### [Work instruction]
Output the records exactly, every one of them.

### [Entries supplied]
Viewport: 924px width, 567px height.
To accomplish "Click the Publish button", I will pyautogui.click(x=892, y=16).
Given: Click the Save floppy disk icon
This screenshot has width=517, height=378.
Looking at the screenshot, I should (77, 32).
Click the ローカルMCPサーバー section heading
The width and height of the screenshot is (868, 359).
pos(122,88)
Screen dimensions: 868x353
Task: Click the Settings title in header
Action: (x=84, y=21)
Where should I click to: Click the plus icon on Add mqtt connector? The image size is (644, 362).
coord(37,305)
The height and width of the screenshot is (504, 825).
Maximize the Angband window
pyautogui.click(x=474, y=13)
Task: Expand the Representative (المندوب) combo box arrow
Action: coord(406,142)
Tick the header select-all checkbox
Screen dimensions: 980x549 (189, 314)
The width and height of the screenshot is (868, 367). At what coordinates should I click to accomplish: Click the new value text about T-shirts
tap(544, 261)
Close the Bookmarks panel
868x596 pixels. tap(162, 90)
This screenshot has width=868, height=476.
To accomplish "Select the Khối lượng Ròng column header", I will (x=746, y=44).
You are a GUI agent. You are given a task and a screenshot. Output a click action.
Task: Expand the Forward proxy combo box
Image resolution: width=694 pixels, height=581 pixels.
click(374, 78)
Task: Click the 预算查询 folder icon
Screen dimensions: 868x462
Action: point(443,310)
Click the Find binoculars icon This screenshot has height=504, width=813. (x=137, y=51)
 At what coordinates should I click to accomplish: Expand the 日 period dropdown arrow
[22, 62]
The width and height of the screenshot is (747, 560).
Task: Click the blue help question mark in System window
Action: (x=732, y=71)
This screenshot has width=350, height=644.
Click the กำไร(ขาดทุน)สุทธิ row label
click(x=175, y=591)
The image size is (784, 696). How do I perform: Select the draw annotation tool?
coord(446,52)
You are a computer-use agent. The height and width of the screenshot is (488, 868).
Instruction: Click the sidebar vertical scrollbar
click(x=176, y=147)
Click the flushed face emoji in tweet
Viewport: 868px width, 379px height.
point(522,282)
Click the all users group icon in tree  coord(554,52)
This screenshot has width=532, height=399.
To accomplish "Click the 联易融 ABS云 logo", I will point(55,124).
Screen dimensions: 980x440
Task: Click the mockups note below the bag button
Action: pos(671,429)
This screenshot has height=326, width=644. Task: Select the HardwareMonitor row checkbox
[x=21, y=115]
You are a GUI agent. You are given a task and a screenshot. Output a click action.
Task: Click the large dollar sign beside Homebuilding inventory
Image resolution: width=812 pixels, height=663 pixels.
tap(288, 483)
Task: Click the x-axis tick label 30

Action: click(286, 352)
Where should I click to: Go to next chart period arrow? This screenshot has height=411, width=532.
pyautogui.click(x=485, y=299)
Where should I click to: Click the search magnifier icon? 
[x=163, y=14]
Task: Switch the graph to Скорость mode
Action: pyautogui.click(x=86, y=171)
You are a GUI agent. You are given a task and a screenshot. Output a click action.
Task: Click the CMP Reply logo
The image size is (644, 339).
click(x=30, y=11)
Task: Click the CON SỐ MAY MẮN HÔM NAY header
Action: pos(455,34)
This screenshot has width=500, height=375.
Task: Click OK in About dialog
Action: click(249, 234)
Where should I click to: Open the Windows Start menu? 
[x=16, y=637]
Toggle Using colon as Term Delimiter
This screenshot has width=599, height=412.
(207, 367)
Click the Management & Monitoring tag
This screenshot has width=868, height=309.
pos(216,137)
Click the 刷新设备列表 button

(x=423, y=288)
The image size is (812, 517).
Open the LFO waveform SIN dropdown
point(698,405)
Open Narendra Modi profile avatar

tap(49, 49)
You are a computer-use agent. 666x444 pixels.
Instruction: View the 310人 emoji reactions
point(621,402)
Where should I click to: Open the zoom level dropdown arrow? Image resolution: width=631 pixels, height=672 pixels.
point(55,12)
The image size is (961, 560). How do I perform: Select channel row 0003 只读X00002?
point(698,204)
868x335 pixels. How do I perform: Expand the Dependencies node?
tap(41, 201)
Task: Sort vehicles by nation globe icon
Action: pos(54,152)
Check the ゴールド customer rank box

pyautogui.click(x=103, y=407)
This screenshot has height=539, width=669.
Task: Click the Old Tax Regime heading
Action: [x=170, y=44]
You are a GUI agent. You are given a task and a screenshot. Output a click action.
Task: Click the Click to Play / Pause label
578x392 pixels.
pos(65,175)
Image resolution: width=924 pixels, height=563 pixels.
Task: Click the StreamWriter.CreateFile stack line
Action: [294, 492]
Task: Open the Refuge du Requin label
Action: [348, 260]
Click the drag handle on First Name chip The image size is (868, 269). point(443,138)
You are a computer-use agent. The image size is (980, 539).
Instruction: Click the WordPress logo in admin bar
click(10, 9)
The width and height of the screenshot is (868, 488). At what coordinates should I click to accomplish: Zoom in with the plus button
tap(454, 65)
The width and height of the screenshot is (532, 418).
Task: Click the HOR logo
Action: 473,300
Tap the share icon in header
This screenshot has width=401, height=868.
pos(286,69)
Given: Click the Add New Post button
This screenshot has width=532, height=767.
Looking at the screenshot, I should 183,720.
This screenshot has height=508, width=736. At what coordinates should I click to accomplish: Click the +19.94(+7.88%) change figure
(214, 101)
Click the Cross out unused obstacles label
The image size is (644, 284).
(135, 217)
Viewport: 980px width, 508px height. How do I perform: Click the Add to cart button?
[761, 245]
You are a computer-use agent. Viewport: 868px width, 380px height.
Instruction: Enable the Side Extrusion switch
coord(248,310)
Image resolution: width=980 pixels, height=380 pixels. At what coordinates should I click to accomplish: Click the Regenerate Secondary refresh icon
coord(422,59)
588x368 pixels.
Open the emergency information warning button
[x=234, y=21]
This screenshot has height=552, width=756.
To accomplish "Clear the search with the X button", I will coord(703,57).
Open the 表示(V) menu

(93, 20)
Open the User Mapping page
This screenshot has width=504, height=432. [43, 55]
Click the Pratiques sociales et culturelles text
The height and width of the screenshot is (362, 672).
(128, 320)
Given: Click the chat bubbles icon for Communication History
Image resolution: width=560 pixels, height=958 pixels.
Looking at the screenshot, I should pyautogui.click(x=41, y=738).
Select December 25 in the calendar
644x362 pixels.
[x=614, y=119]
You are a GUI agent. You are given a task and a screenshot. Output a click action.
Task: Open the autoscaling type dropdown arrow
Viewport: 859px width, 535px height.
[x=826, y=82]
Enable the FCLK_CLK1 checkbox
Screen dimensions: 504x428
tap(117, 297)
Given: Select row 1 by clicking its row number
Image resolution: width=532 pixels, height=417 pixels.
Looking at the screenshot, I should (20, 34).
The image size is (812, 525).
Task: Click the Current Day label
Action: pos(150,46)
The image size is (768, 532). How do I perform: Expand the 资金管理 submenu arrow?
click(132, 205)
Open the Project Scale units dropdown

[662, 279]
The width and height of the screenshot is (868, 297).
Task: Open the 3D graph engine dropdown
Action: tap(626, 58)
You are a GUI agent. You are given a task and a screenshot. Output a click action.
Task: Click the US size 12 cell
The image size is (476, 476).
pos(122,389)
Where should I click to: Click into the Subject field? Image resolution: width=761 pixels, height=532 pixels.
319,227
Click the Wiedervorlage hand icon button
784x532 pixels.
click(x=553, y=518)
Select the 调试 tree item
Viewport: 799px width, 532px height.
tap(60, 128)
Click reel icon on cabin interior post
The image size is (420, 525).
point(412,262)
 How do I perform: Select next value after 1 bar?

### [Exercise result]
Viewport: 924px width, 567px height.
To accomplish "Click the Publish button", I will pyautogui.click(x=892, y=16).
Given: Click the Save floppy disk icon
This screenshot has width=517, height=378.
Looking at the screenshot, I should (77, 32).
Click the ローカルMCPサーバー section heading
The width and height of the screenshot is (868, 359).
pos(122,88)
Screen dimensions: 868x353
Task: Click the Settings title in header
Action: (x=84, y=21)
Where should I click to: Click the plus icon on Add mqtt connector? The image size is (644, 362).
coord(37,305)
The height and width of the screenshot is (504, 825).
Maximize the Angband window
pyautogui.click(x=474, y=13)
Task: Expand the Representative (المندوب) combo box arrow
Action: coord(406,142)
Tick the header select-all checkbox
Screen dimensions: 980x549 (189, 314)
The width and height of the screenshot is (868, 367). At what coordinates should I click to accomplish: Click the new value text about T-shirts
tap(544, 261)
Close the Bookmarks panel
868x596 pixels. tap(162, 90)
This screenshot has width=868, height=476.
To accomplish "Select the Khối lượng Ròng column header", I will (x=746, y=44).
You are a GUI agent. You are given a task and a screenshot. Output a click action.
Task: Expand the Forward proxy combo box
Image resolution: width=694 pixels, height=581 pixels.
click(374, 78)
Task: Click the 预算查询 folder icon
Screen dimensions: 868x462
Action: point(443,310)
Click the Find binoculars icon This screenshot has height=504, width=813. (x=137, y=51)
 At what coordinates should I click to accomplish: Expand the 日 period dropdown arrow
[22, 62]
The width and height of the screenshot is (747, 560).
Task: Click the blue help question mark in System window
Action: (x=732, y=71)
This screenshot has width=350, height=644.
Click the กำไร(ขาดทุน)สุทธิ row label
click(x=175, y=591)
The image size is (784, 696). How do I perform: Select the draw annotation tool?
coord(446,52)
You are a computer-use agent. The height and width of the screenshot is (488, 868).
Instruction: Click the sidebar vertical scrollbar
click(x=176, y=147)
Click the flushed face emoji in tweet
Viewport: 868px width, 379px height.
point(522,282)
Click the all users group icon in tree  coord(554,52)
This screenshot has width=532, height=399.
To accomplish "Click the 联易融 ABS云 logo", I will point(55,124).
Screen dimensions: 980x440
Task: Click the mockups note below the bag button
Action: pos(671,429)
This screenshot has height=326, width=644. Task: Select the HardwareMonitor row checkbox
[x=21, y=115]
You are a GUI agent. You are given a task and a screenshot. Output a click action.
Task: Click the large dollar sign beside Homebuilding inventory
Image resolution: width=812 pixels, height=663 pixels.
tap(288, 483)
Task: Click the x-axis tick label 30

Action: click(286, 352)
Where should I click to: Go to next chart period arrow? This screenshot has height=411, width=532.
pyautogui.click(x=485, y=299)
Where should I click to: Click the search magnifier icon? 
[x=163, y=14]
Task: Switch the graph to Скорость mode
Action: pyautogui.click(x=86, y=171)
You are a GUI agent. You are given a task and a screenshot. Output a click action.
Task: Click the CMP Reply logo
The image size is (644, 339).
click(x=30, y=11)
Task: Click the CON SỐ MAY MẮN HÔM NAY header
Action: pos(455,34)
This screenshot has width=500, height=375.
Task: Click OK in About dialog
Action: click(249, 234)
Where should I click to: Open the Windows Start menu? 
[x=16, y=637]
Toggle Using colon as Term Delimiter
This screenshot has width=599, height=412.
(207, 367)
Click the Management & Monitoring tag
This screenshot has width=868, height=309.
pos(216,137)
Click the 刷新设备列表 button

(x=423, y=288)
The image size is (812, 517).
Open the LFO waveform SIN dropdown
point(698,405)
Open Narendra Modi profile avatar

tap(49, 49)
You are a computer-use agent. 666x444 pixels.
Instruction: View the 310人 emoji reactions
point(621,402)
Where should I click to: Open the zoom level dropdown arrow? Image resolution: width=631 pixels, height=672 pixels.
point(55,12)
The image size is (961, 560). How do I perform: Select channel row 0003 只读X00002?
point(698,204)
868x335 pixels. How do I perform: Expand the Dependencies node?
tap(41, 201)
Task: Sort vehicles by nation globe icon
Action: pos(54,152)
Check the ゴールド customer rank box

pyautogui.click(x=103, y=407)
This screenshot has height=539, width=669.
Task: Click the Old Tax Regime heading
Action: [x=170, y=44]
You are a GUI agent. You are given a task and a screenshot. Output a click action.
Task: Click the Click to Play / Pause label
578x392 pixels.
pos(65,175)
Image resolution: width=924 pixels, height=563 pixels.
Task: Click the StreamWriter.CreateFile stack line
Action: [294, 492]
Task: Open the Refuge du Requin label
Action: [348, 260]
Click the drag handle on First Name chip The image size is (868, 269). point(443,138)
You are a computer-use agent. The image size is (980, 539).
Instruction: Click the WordPress logo in admin bar
click(10, 9)
The width and height of the screenshot is (868, 488). At what coordinates should I click to accomplish: Zoom in with the plus button
tap(454, 65)
The width and height of the screenshot is (532, 418).
Task: Click the HOR logo
Action: 473,300
Tap the share icon in header
This screenshot has width=401, height=868.
pos(286,69)
Given: Click the Add New Post button
This screenshot has width=532, height=767.
Looking at the screenshot, I should 183,720.
This screenshot has height=508, width=736. At what coordinates should I click to accomplish: Click the +19.94(+7.88%) change figure
(214, 101)
Click the Cross out unused obstacles label
The image size is (644, 284).
(135, 217)
Viewport: 980px width, 508px height. How do I perform: Click the Add to cart button?
[761, 245]
You are a computer-use agent. Viewport: 868px width, 380px height.
Instruction: Enable the Side Extrusion switch
coord(248,310)
Image resolution: width=980 pixels, height=380 pixels. At what coordinates should I click to accomplish: Click the Regenerate Secondary refresh icon
coord(422,59)
588x368 pixels.
Open the emergency information warning button
[x=234, y=21]
This screenshot has height=552, width=756.
To accomplish "Clear the search with the X button", I will coord(703,57).
Open the 表示(V) menu

(93, 20)
Open the User Mapping page
This screenshot has width=504, height=432. [43, 55]
Click the Pratiques sociales et culturelles text
The height and width of the screenshot is (362, 672).
(128, 320)
Given: Click the chat bubbles icon for Communication History
Image resolution: width=560 pixels, height=958 pixels.
Looking at the screenshot, I should pyautogui.click(x=41, y=738).
Select December 25 in the calendar
644x362 pixels.
[x=614, y=119]
You are a GUI agent. You are given a task and a screenshot. Output a click action.
Task: Open the autoscaling type dropdown arrow
Viewport: 859px width, 535px height.
[x=826, y=82]
Enable the FCLK_CLK1 checkbox
Screen dimensions: 504x428
tap(117, 297)
Given: Select row 1 by clicking its row number
Image resolution: width=532 pixels, height=417 pixels.
Looking at the screenshot, I should (20, 34).
The image size is (812, 525).
Task: Click the Current Day label
Action: pos(150,46)
The image size is (768, 532). How do I perform: Expand the 资金管理 submenu arrow?
click(132, 205)
Open the Project Scale units dropdown

[662, 279]
The width and height of the screenshot is (868, 297).
Task: Open the 3D graph engine dropdown
Action: tap(626, 58)
You are a GUI agent. You are given a task and a screenshot. Output a click action.
Task: Click the US size 12 cell
The image size is (476, 476).
pos(122,389)
Where should I click to: Click into the Subject field? Image resolution: width=761 pixels, height=532 pixels.
319,227
Click the Wiedervorlage hand icon button
784x532 pixels.
click(x=553, y=518)
Select the 调试 tree item
Viewport: 799px width, 532px height.
tap(60, 128)
Click reel icon on cabin interior post
The image size is (420, 525).
point(412,262)
 How do I perform: Select next value after 1 bar?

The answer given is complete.